Guy Griffiths - Joining the navy

Running time
2 min 5 sec
Copyright
Department of Veterans' Affairs

Transcript

Well, I grew up in the Hunter Valley, and my father had a vineyard, and of course, vineyards and the pressing process and sort for grapes and making wine, a kid leans a little bit towards engineering with tractors and things going on, and steam engines et cetera.

I had a leaning towards perhaps wanting to be an engineer and, of course, in the '30s, late '20s and '30s, life wasn't terribly rich, so to speak, and how to do that. Somebody suggested to my mother to, get the boy to apply to get into the Navy, and I was terribly lucky and made it. But having, we were required at the end of our second year in college to make a decision on whether we wanted to be an executive officer or an engineer officer.

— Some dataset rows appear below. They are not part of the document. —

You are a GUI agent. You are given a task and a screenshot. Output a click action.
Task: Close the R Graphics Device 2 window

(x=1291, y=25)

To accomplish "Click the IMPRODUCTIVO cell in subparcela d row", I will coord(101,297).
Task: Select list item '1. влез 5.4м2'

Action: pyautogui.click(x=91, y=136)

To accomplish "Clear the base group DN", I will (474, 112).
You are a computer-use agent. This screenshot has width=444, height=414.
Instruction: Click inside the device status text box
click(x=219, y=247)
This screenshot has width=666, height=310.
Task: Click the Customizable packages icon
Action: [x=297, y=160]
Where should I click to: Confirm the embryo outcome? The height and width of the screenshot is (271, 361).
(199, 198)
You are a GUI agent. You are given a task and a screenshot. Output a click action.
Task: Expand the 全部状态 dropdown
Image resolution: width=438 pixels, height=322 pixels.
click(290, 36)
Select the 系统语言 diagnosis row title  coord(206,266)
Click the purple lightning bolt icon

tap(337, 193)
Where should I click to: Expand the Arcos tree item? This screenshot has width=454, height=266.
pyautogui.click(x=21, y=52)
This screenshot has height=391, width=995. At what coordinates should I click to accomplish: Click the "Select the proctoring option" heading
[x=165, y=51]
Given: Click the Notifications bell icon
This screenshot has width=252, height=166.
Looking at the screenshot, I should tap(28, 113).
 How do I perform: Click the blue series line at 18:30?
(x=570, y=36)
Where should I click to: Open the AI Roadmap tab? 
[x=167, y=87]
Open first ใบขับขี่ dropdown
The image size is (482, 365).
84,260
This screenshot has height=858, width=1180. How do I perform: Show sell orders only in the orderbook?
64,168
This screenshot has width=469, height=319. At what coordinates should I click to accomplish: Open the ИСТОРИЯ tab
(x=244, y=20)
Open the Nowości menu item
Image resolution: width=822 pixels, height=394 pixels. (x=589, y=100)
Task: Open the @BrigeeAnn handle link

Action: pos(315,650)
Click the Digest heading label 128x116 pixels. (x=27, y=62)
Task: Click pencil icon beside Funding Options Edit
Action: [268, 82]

I went through an old destroyer, I think it was the Vampire at the trading depot, the Flinders Naval Depot. I went through the engine room and boiler room on one of those Bass Strait days, you know, it was a bit sort of like this, with the cold wind et cetera. Everything was a bit sort of, as the old engine boiler rooms were, a bit unpleasant I suppose. There was nothing comfortable about them.

So, I waited on the quarter deck for a while and I thought, "I think I'd rather like to be up the top and drive it as opposed to being down below where the propulsion is" So I changed my mind, never regretted it, and so I didn't become an engineer.